Чтобы трехметровой улитке вместе с домом тронуться в путь – нужен серьезный повод…
Две улитки станут сближаться, они поплывут не напрямик, но строго друг к другу, по изгибу и рельефу свежего утреннего листа в росе. Так, не по прямой, пролагают кратчайший путь авиалайнеры в ночном небе. Улитки будут сближаться исподволь, с правильной, своей собственной, необходимой скоростью. Будут неотвратимы друг для друга…
Чанов увидит их встречу. Вот они коснулись друг друга, совпали нежнейшим образом, подробные и таинственные, абсолютно живые… Нет божьих тварей чище и беззащитней, нет существ верней и счастливей, и осторожней, чем эти крохотные, рогатые… древние… и огромные – во весь экран – чудовища…
Чанов выскочит из зала, достанет мобильник и позвонит своей единственной, своей невыносимой, Божьему своему наказанию, розовому цветику… ему скажут по-английски: телефон абонента отключен или находится хрен знает где. Чанов вернется в зал и увидит сражение двух жуков на сухой ветке, двух рыцарей в панцирных доспехах. Вот у одного отлетела, отсеченная челюстями врага, десница, но последним усилием раненый черный рыцарь уперся в красного рогатым шлемом и скинул врага в пучину смерти… Вот красный летит в бездну, беспорядочно кувыркаясь, не в состоянии ничего изменить, не помышляя о том, что ведь он еще жив, хотя и побежден, что пора выдергивать из-под тяжких доспехов свой нейлоновый парашютик – легкие прозрачные крылышки в нежных прожилках, пора заводить спрятанный где-то под панцирем вертолетный моторчик, пора прожужжать, пустить веселый дымок, блеснуть надкрыльями, и – вжжжик – вырваться из оков гравитации и смерти… Но живая жизнь жука – это вам не Голливуд со спецэффектами супергероев, жук – реально, в самом деле, проиграл битву, любовь и жизнь, он падает, падает, обреченно кувыркаясь, и плюхается прямо в пруд, где его уже поджидает, пялясь перломутным равнодушным глазом, тучный розоватый жерех…
Чанов, провалившийся на секунду во что-то пустое и древнее, вынырнул на поверхность – в подвал Крука.

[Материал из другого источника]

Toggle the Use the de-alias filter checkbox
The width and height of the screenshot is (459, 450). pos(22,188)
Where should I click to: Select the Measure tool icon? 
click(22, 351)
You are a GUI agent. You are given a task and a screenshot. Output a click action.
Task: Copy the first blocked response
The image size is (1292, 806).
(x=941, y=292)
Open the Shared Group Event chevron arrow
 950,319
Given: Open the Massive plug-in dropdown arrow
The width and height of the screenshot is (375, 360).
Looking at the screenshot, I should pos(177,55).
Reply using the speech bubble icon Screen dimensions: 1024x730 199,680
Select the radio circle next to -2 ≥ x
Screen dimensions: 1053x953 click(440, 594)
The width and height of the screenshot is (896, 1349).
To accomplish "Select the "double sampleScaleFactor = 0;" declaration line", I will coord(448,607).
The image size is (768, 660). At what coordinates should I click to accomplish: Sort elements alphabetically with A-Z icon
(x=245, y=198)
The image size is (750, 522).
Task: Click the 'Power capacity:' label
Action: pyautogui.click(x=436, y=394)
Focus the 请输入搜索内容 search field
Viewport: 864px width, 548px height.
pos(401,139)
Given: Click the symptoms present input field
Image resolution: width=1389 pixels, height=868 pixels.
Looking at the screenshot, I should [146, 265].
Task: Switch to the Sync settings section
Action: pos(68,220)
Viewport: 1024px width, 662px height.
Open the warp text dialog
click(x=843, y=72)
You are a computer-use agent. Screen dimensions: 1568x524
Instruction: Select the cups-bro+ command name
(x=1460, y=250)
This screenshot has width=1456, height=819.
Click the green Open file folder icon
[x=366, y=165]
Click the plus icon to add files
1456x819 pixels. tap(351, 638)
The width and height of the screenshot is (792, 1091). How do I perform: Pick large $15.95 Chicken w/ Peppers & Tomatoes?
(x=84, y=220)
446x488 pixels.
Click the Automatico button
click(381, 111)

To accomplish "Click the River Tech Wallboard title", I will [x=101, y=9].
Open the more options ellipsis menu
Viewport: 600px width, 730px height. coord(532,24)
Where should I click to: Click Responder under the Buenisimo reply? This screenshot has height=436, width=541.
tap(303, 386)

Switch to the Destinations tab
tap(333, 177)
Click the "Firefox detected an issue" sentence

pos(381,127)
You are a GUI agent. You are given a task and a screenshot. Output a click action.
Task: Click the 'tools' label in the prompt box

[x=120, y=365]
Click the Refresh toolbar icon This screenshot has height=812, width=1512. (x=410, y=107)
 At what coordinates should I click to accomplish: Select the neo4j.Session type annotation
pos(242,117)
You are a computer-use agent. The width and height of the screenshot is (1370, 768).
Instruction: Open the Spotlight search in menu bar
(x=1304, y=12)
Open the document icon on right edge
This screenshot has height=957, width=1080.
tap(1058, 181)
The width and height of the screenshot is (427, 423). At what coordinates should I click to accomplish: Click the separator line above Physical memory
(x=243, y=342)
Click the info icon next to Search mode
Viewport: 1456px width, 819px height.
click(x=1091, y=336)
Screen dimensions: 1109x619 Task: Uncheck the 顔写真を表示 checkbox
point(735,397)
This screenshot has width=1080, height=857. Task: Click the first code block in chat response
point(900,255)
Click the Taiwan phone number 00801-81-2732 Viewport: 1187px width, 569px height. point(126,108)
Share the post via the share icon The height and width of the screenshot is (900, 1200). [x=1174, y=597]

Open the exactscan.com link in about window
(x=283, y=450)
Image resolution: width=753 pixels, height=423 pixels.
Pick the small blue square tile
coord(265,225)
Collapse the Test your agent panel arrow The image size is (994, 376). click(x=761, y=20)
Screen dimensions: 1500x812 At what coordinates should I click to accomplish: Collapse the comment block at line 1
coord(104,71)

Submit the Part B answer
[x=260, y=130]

Жук еще не родился, еще не снялся в фильме о любви, жизни и смерти, еще не погиб на съемке, выполняя опасный трюк. А Чанов был близок если не к смерти, то к падению в бездну, и чей-то недобрый, хотя и не злой, именно перломутный взгляд, возможно, и следит за происходящим… Панический страх, первый симптом инфаркта (точно знал Чанов-младший после смерти отца), остановил его жизнь и перепутал время. «Для начала вдохнуть и выдохнуть, вдохнуть и выдохнуть… Только осторожно… Вот и Вольф тоже…». В самом деле Вольф побледнел и, открыв рот, безотрывно смотрел на Соню, да вдруг и вскочил, воздел к потолку руки, чтобы… неизвестно что.
Его грубо прервали:
– Соня, чо ты несешь, как ты могла опозориться! Вечер-то был не твой, а Вольфа. Нет, Сонь, правда, ты ничо не испортила. Тебя все равно что не было. Потрясный был вечер!
«Господи!» – только и успел подумать Чанов, а уже Пашенька Асланян волок к столу табуретку. Был он счастлив и пьян слегка. Вольф смерил Пашу таким взглядом, что, будь юный пиит хоть чуть менее счастлив и юн, то провалился бы сквозь землю или пал испепеленный. Но Пашенька даже опасности не заметил. И Гендальф Серый сдался, сел и приуныл, с трудом промямлив несколько лестных слов в адрес Натальи Гутман. Силы оставили Вольфа. И тут Соня, именно и только она одна, разглядела: старому плохо. Она протрубила в пространство, как Гарольд на заре:
– Эй, кто тут есть! Фодку-селедку! Па-жа-лу-стааааааа! – И закончила почти что шепотом: – А то Фольф… и я… мы фымрем!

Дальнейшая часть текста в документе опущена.